Inoltre, le piattaforme social hanno funzionalità progettate per incoraggiare i consumi, come lo scorrimento continuo, i video a riproduzione automatica e le raccomandazioni sviluppate dagli algoritmi. Instagram e TikTok offrono agli utenti un flusso di contenuti coinvolgenti che possono scorrere all’infinito, esponendoli a una serie infinita di prodotti, servizi e stili di vita che altrimenti non avrebbero incontrato. Questo flusso continuo di posizionamenti di prodotti può spingere le persone a comprare cose di cui non hanno realmente bisogno o creare un desiderio di omologazione per stare al passo con le ultime tendenze e raggiungere uno status sociale.

Per gli uffici marketing, in questo momento, è utile guardare ai microinfluencer che sanno come parlare alle nicchie di pubblico e possono essere più bravi a camminare sulla linea sottile tra contenuti a pagamento e organici rispetto alle loro strategie editoriali.

Cos’è un microinfluencer

Ma cos’è un microinfluencer? Un micro-influencer ha una presenza sui social media tra 1.000 e 100.000 follower, quindi meno di una celebrità, e – fattore molto importante per il marketing – una audience allineata con i loro interessi o competenze. Inoltre, produce interazioni più frequenti e genuine con il pubblico perché quei follower sono in gran parte amici o conoscenti con i quali condividono un interesse specifico, di nicchia.

In un momento storico in cui le persone sono sempre più stanche della pubblicità e sempre più diffidenti nei confronti delle sponsorizzazioni i micro-influencer sono davvero in grado di tagliare il “rumore” con l’autenticità di cui i brand hanno sempre più bisogno.

Spesso i microinfluencer condividono prodotti, look, luoghi o servizi preferiti di loro spontanea volontà. Quindi, quando si presenta una partnership a pagamento, il brand beneficia dell’affidabilità dell’influencer.

Il caso di Tractor Supply Company

Un caso di studio è quello di Tractor Supply Company, una catena statunitense di vendita al dettaglio per agricoltori.
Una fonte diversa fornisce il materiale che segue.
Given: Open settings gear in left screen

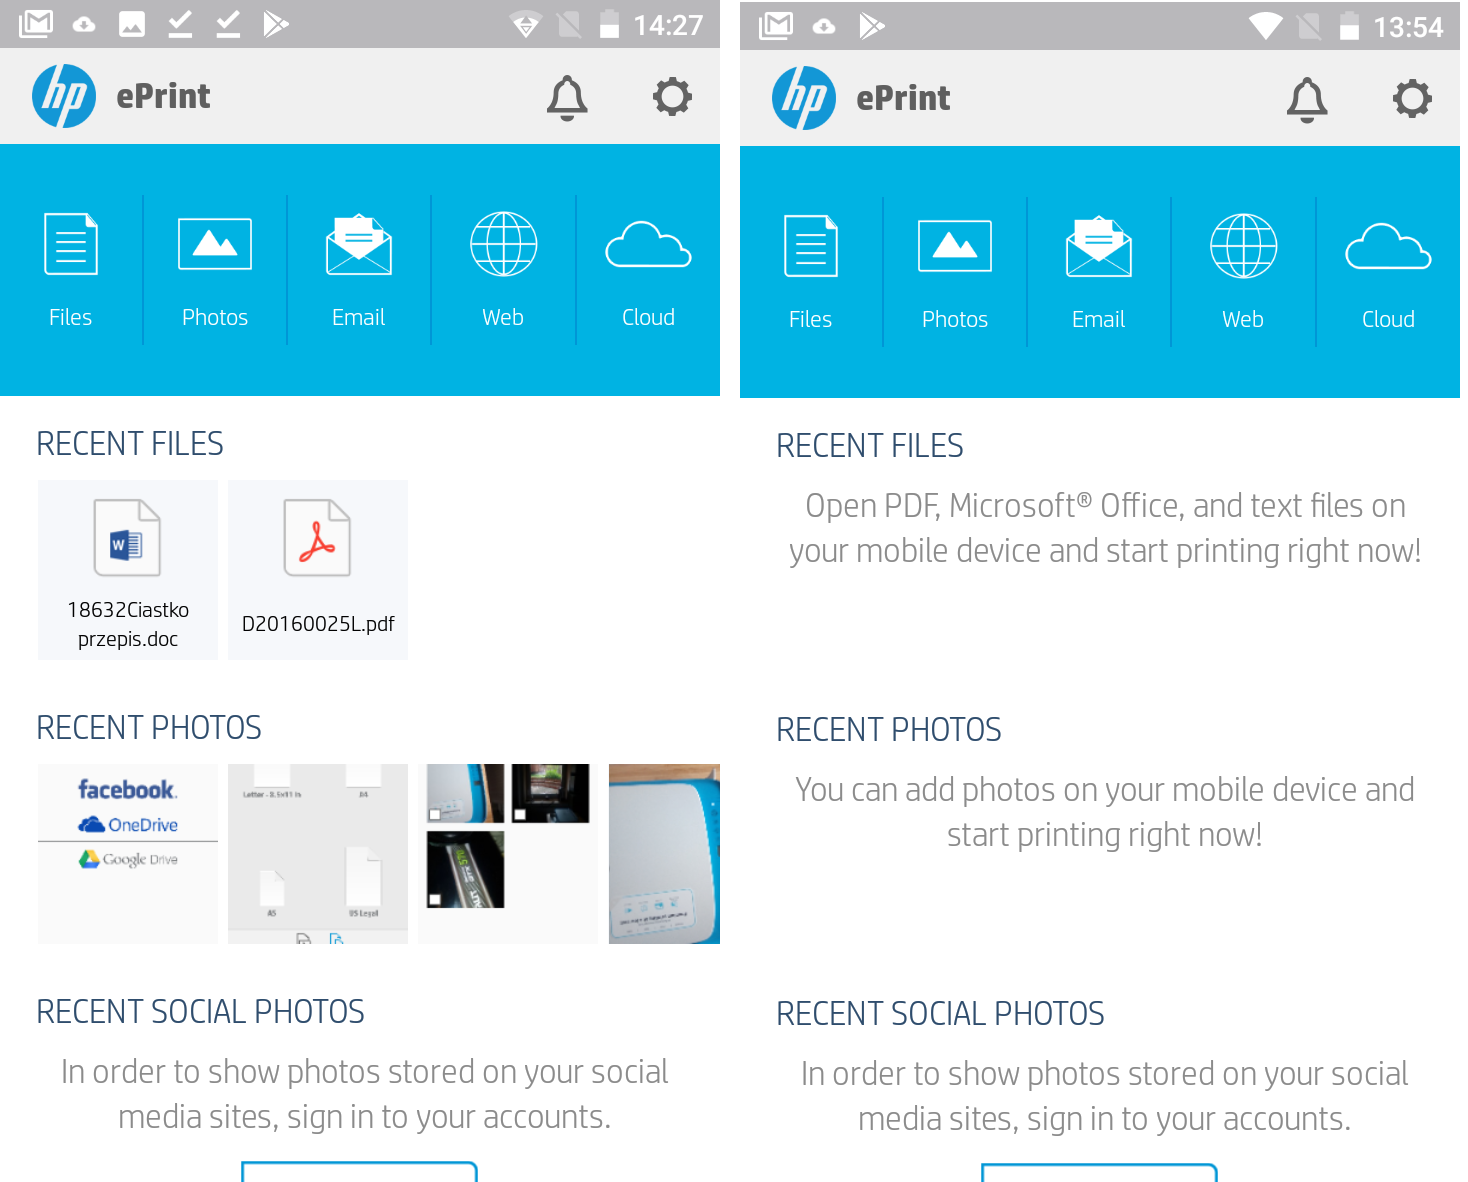Looking at the screenshot, I should click(672, 97).
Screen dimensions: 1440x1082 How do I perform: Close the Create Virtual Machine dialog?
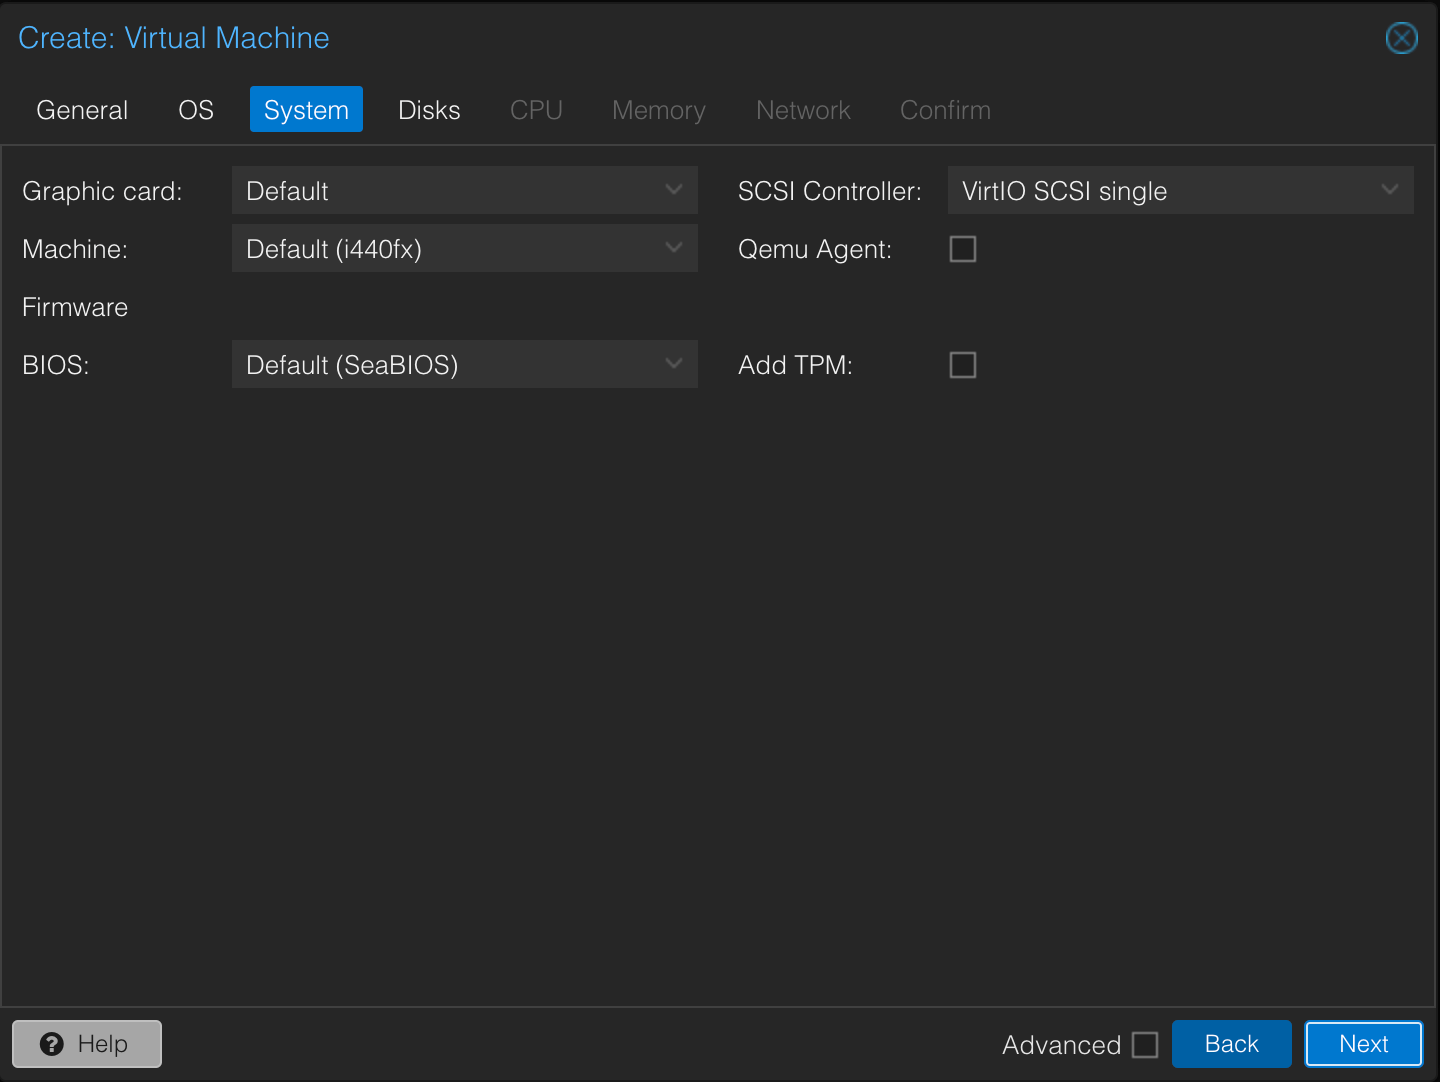tap(1401, 38)
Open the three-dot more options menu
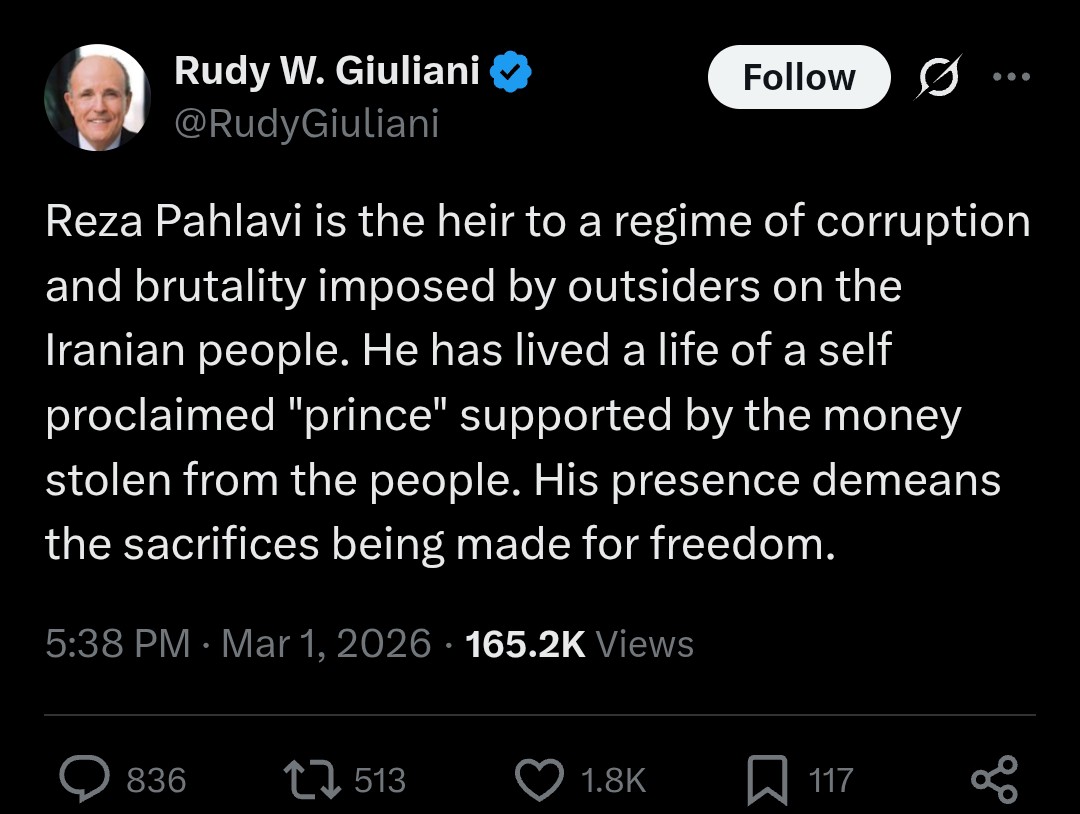Image resolution: width=1080 pixels, height=814 pixels. pyautogui.click(x=1011, y=78)
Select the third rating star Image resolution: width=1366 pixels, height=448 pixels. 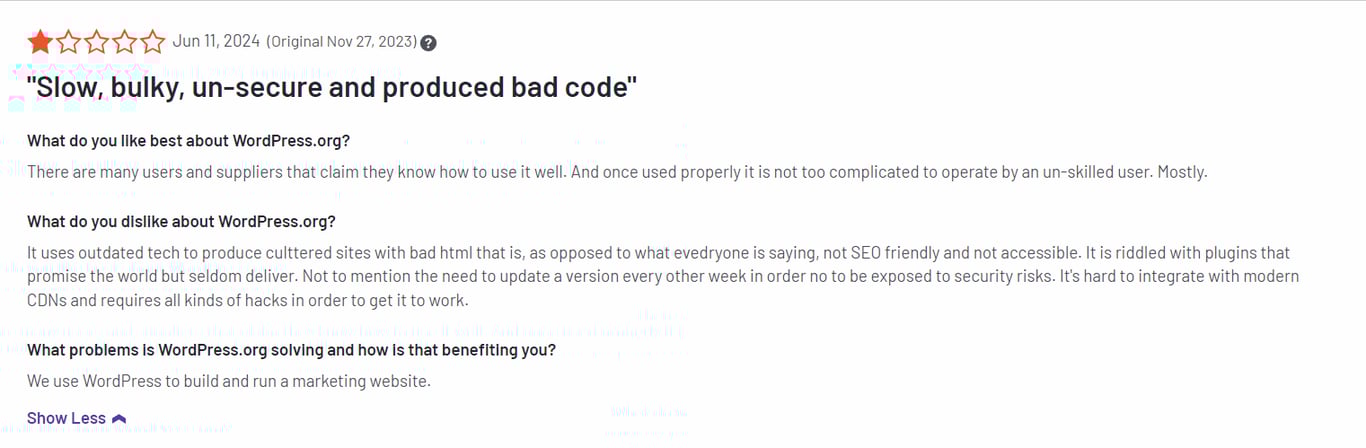[96, 42]
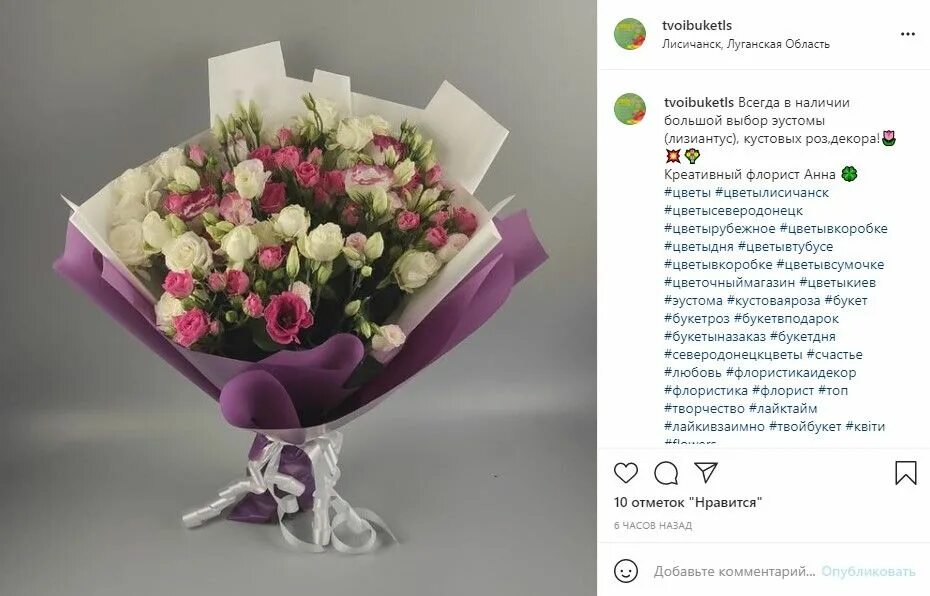Open hashtag #кустоваяроза
Image resolution: width=930 pixels, height=596 pixels.
773,301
A prima vista l’agricoltura non sembra il settore migliore nel quale applicare strategie di marketing con micro-influencer, ma non è così.

L’ufficio marketing di Tractor Supply Company ha svolto una ricerca ed ha scoperto che i suoi clienti più affezionati sono gli allevatori di polli. L’azienda di Brentwood, Tennessee, ha ingaggiato Andy Schneider, punto di riferimento assoluto quando si parla di polli, realizzando – assieme a lui – un podcast quotidiano “Backyard Poultry With The Chicken Whisperer” che registra oltre 20 mila ascoltatori.

Anche Victoria’s Secret punta sui microinfluencer

Per una recente campagna di marketing per Pink, la linea dedicata alle più giovani, Victoria’s Secret ha collaborato con Viral Nation per connettere il brand con alcuni nuovi “ambasciatori” provenienti dai college. La scelta non è ricaduta su influencer tradizionali, ma l’agenzia newyorkese ha reclutato decine di micro-influencer.

Il risultato un esercito di testimonial che raccontano il brand alle loro nicchie, portandolo di fatto anche dove nessuna pubblicità globale sarebbe arrivata.

Per garantire che un microinfluencer incarni i valori di un brand, un’azienda controllerà spesso come un influencer interagisce con i commenti e che tipo di valori si riflettono nei loro contenuti. Solo se un microinfluencer produce interazioni di alta qualità e contenuti moderati un brand dovrebbe prendere in considerazione la possibilità di dare vita ad una collaborazione meglio se organica al proprio piano editoriale.